==== Supplied records

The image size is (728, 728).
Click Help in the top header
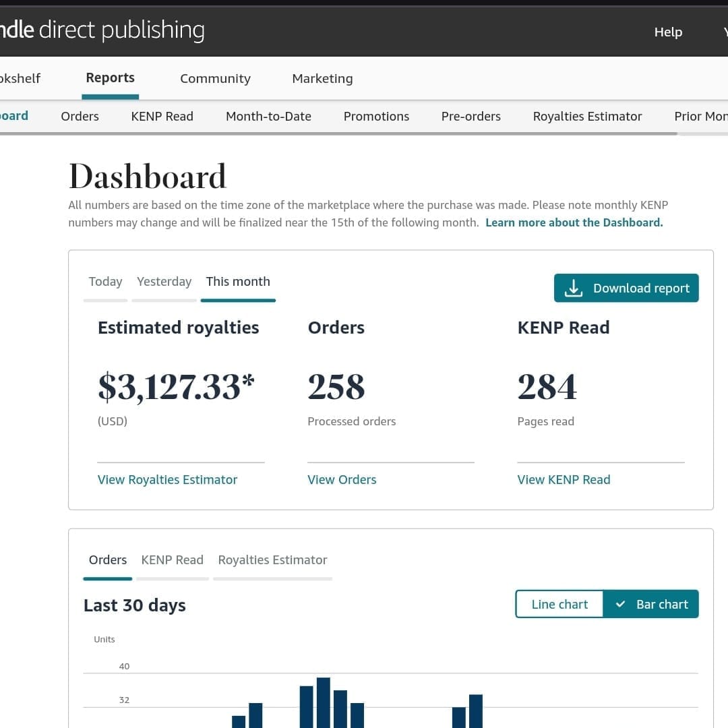[x=668, y=32]
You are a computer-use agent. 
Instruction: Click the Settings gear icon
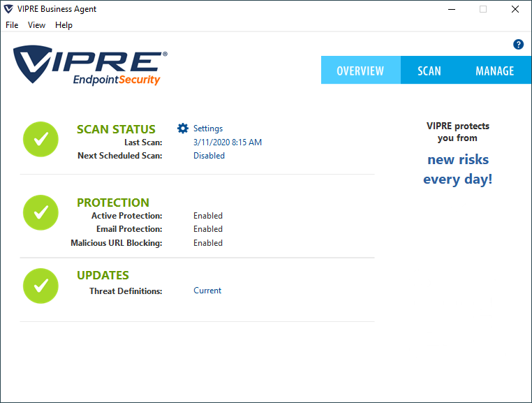tap(183, 129)
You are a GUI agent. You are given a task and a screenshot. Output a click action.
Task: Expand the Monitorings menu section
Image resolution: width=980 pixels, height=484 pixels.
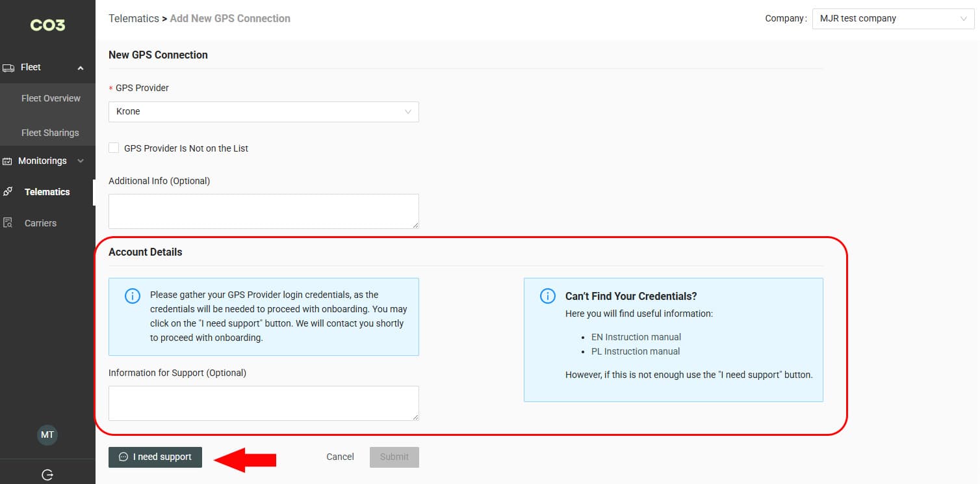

========

§ Activity
Would you copy all lines in the records where the string "agent" appears?

§ Response area
You are a computer-use agent. 
You are a GUI agent. You are given a task and a screenshot. Output a click action.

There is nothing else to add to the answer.